Nothing after the line with "1568x658 pixels." belongs in the copy; extract the lines below from the top through that line, pictures left out.

■ ■ ■ ■ ■ ■ ■

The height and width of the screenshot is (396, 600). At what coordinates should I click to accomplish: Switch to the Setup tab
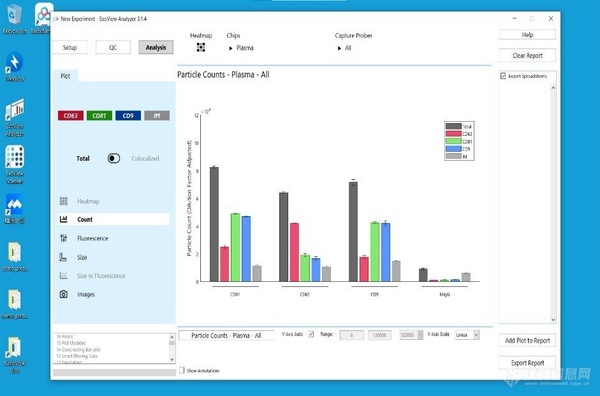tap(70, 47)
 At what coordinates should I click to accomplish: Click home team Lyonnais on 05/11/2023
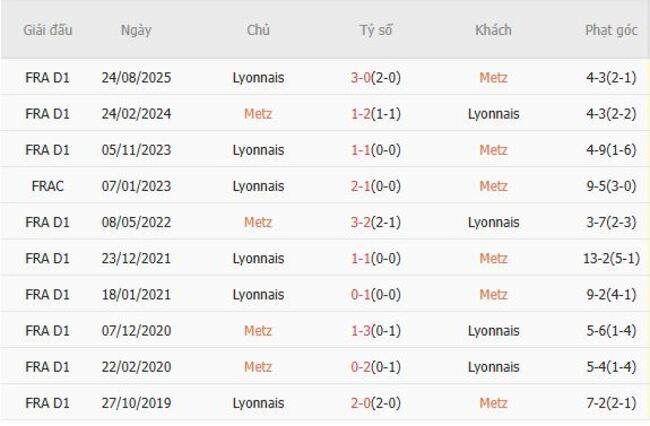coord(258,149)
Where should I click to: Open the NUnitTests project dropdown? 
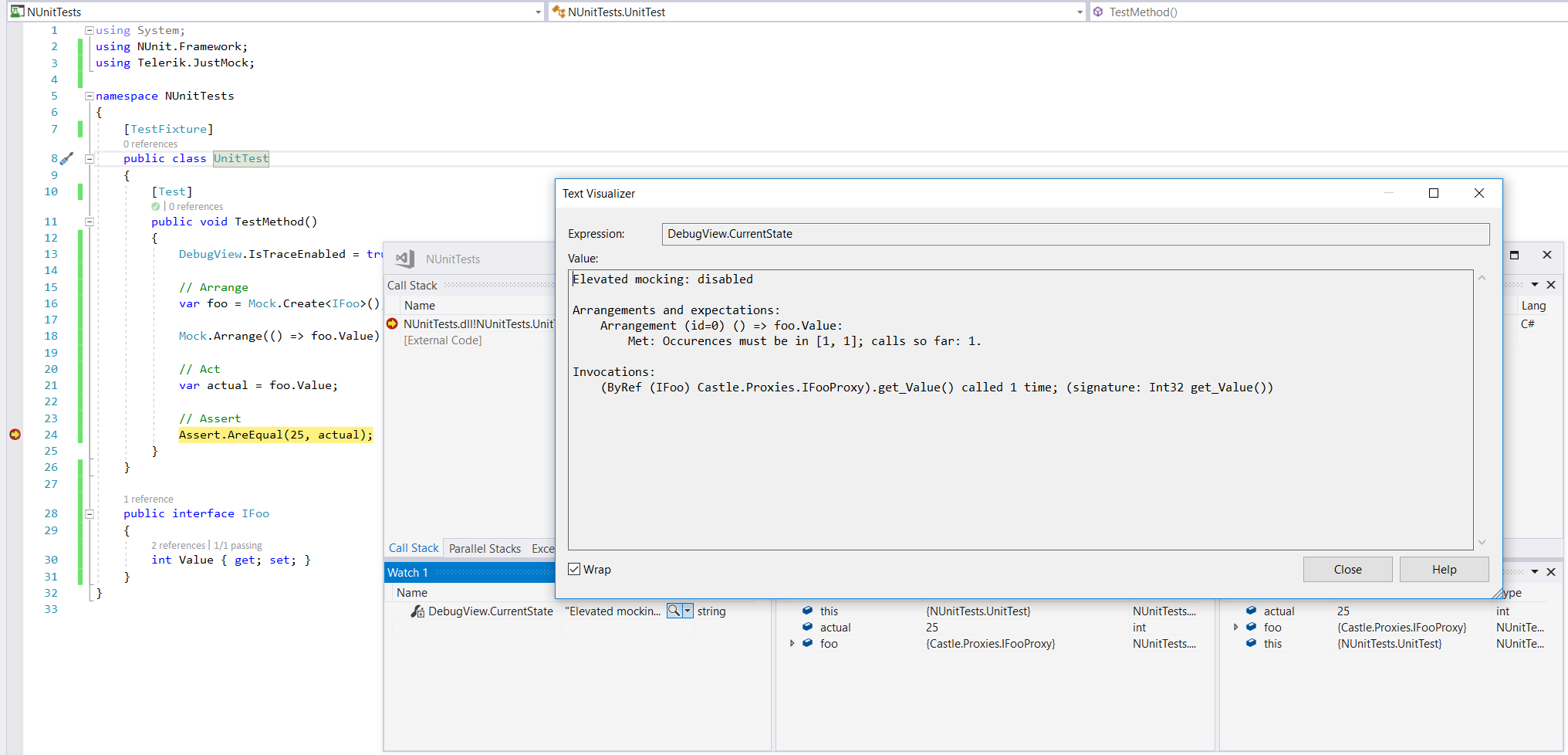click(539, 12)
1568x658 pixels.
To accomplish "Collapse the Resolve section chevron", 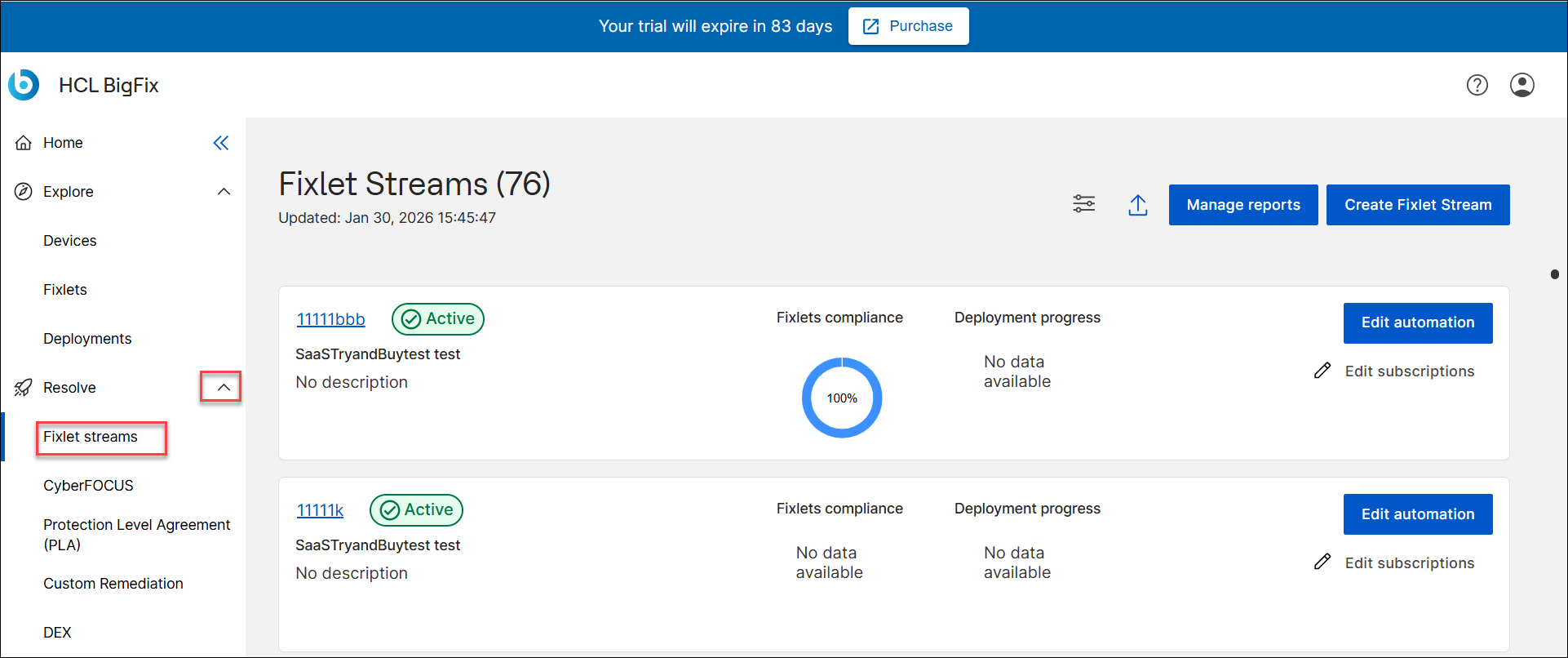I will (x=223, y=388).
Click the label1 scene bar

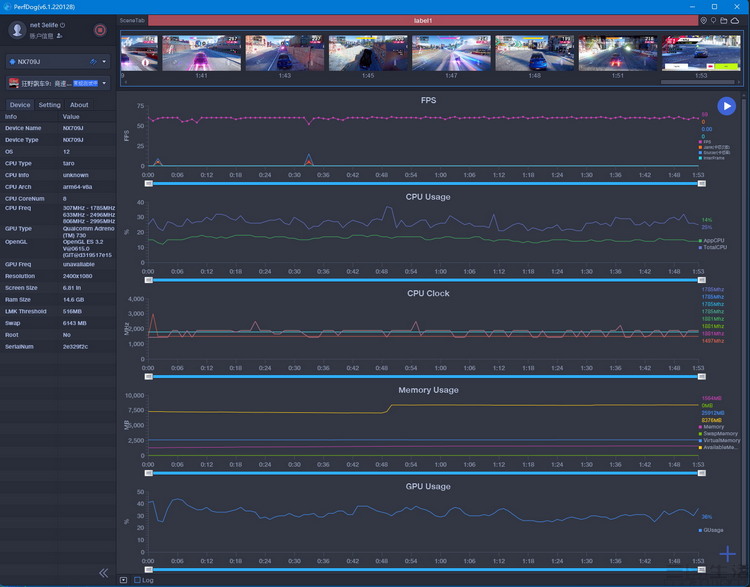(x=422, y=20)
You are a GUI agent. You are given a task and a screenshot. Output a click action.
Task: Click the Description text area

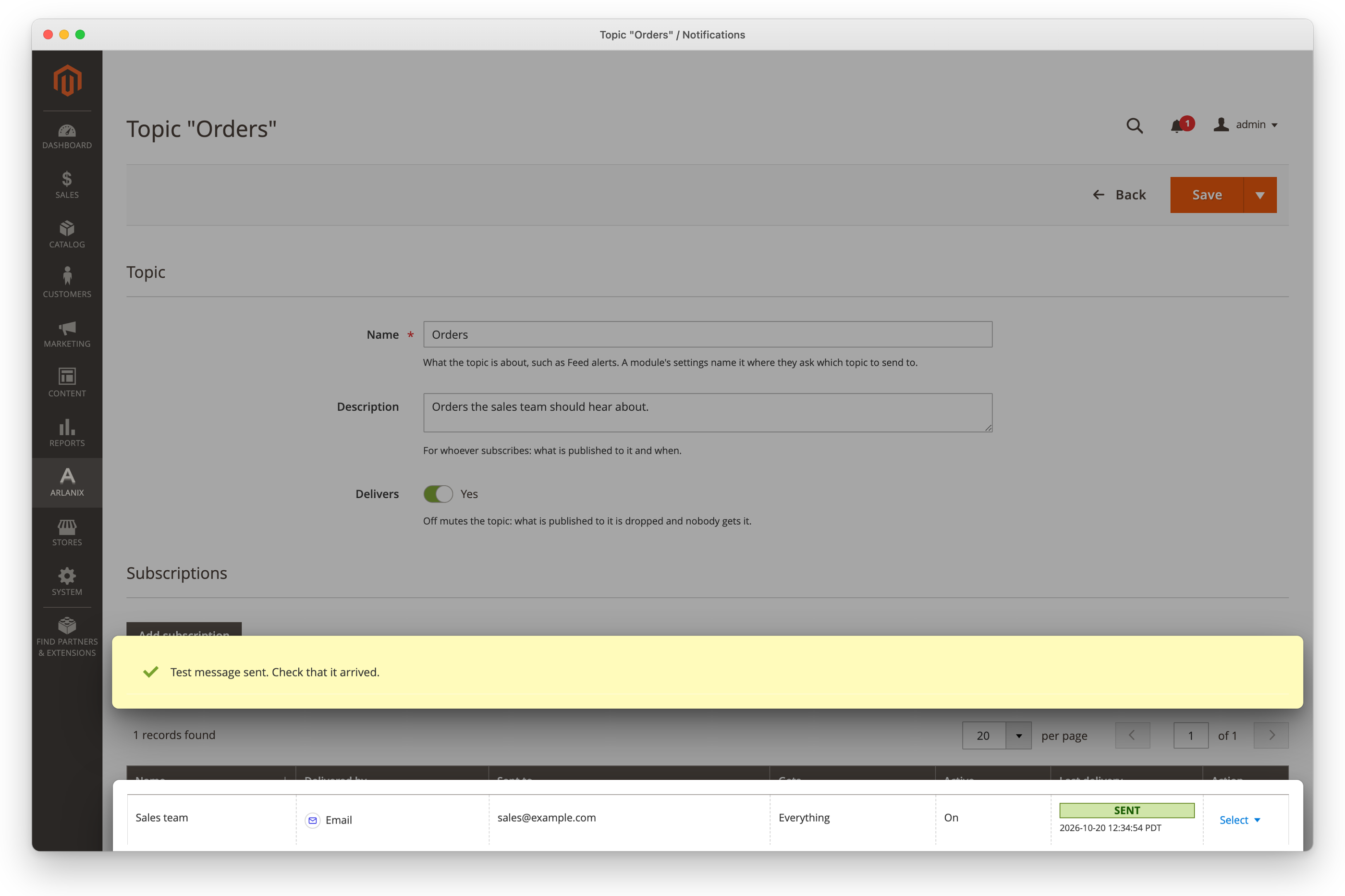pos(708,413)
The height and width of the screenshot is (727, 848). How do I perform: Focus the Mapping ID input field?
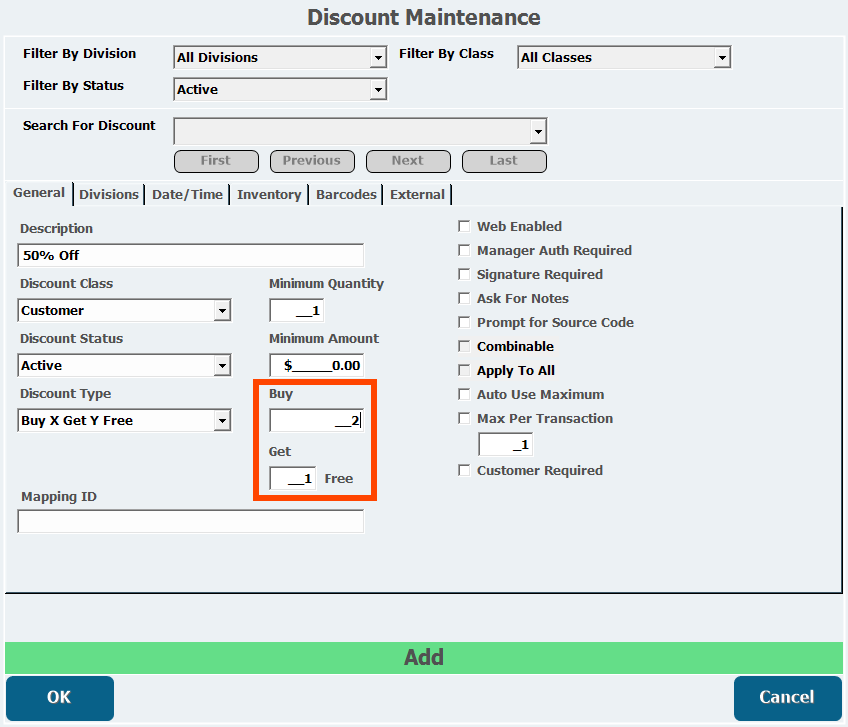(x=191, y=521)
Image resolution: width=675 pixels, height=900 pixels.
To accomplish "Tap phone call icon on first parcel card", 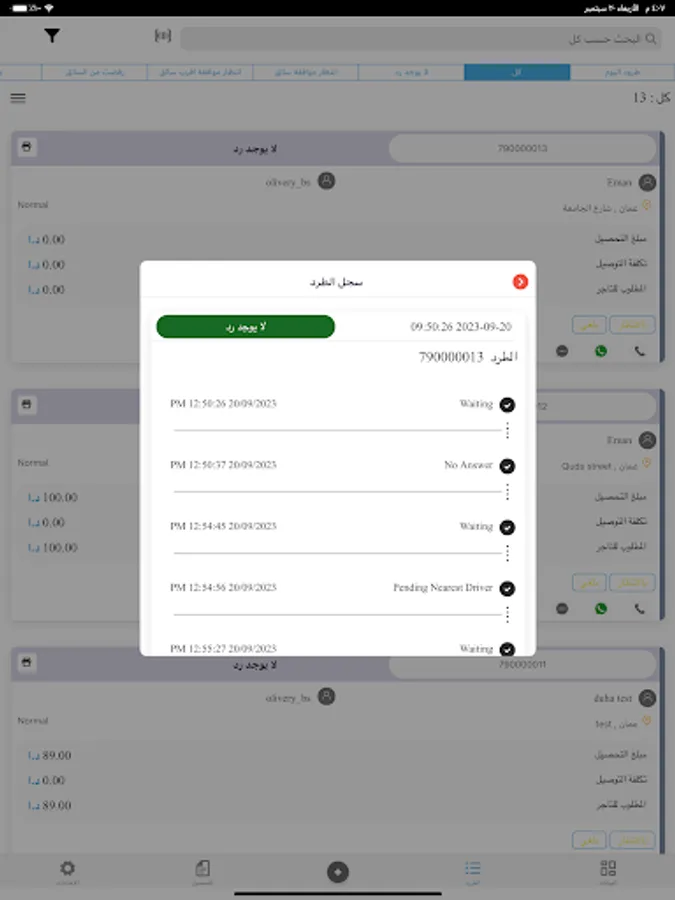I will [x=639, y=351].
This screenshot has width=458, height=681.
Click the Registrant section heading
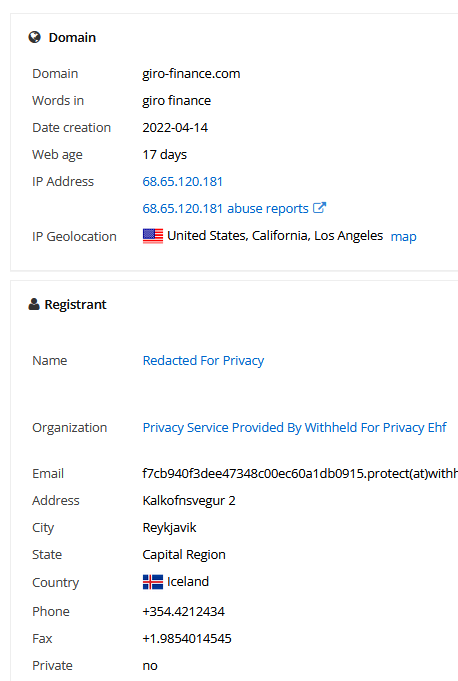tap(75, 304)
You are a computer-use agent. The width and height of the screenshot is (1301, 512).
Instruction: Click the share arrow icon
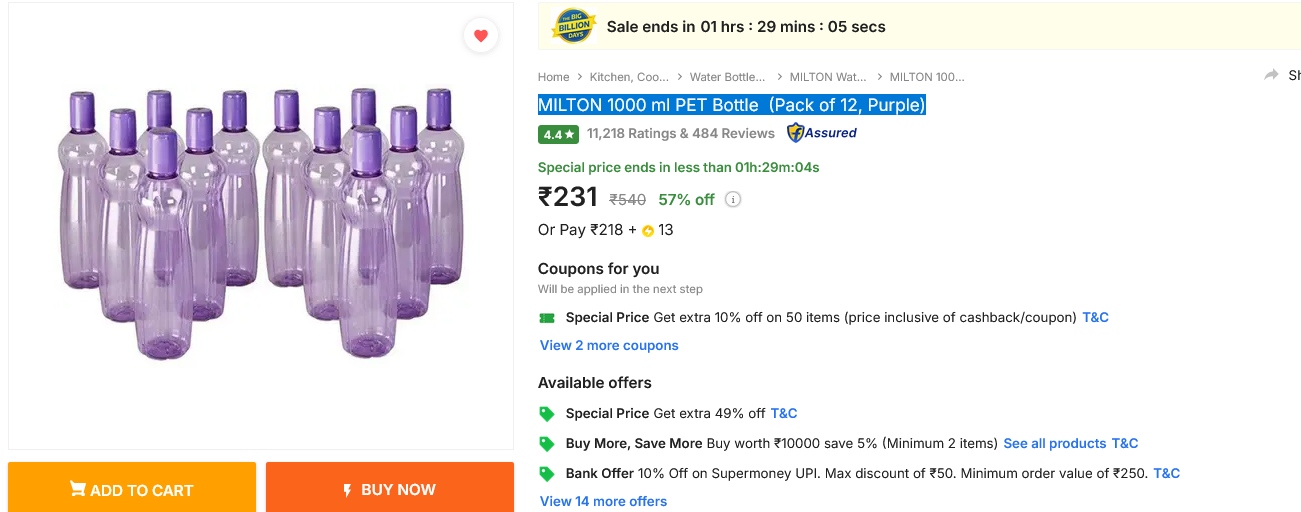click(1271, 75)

■ ■ ■ ■ ■ ■ ■

- SOLUTION TO THIS EXERCISE -
The height and width of the screenshot is (396, 600). At what coordinates should I click to accomplish: Switch to the Setup tab
tap(70, 47)
 At what coordinates should I click to accomplish: Click home team Lyonnais on 05/11/2023
coord(258,149)
Where should I click to: Open the NUnitTests project dropdown? 
click(539, 12)
1568x658 pixels.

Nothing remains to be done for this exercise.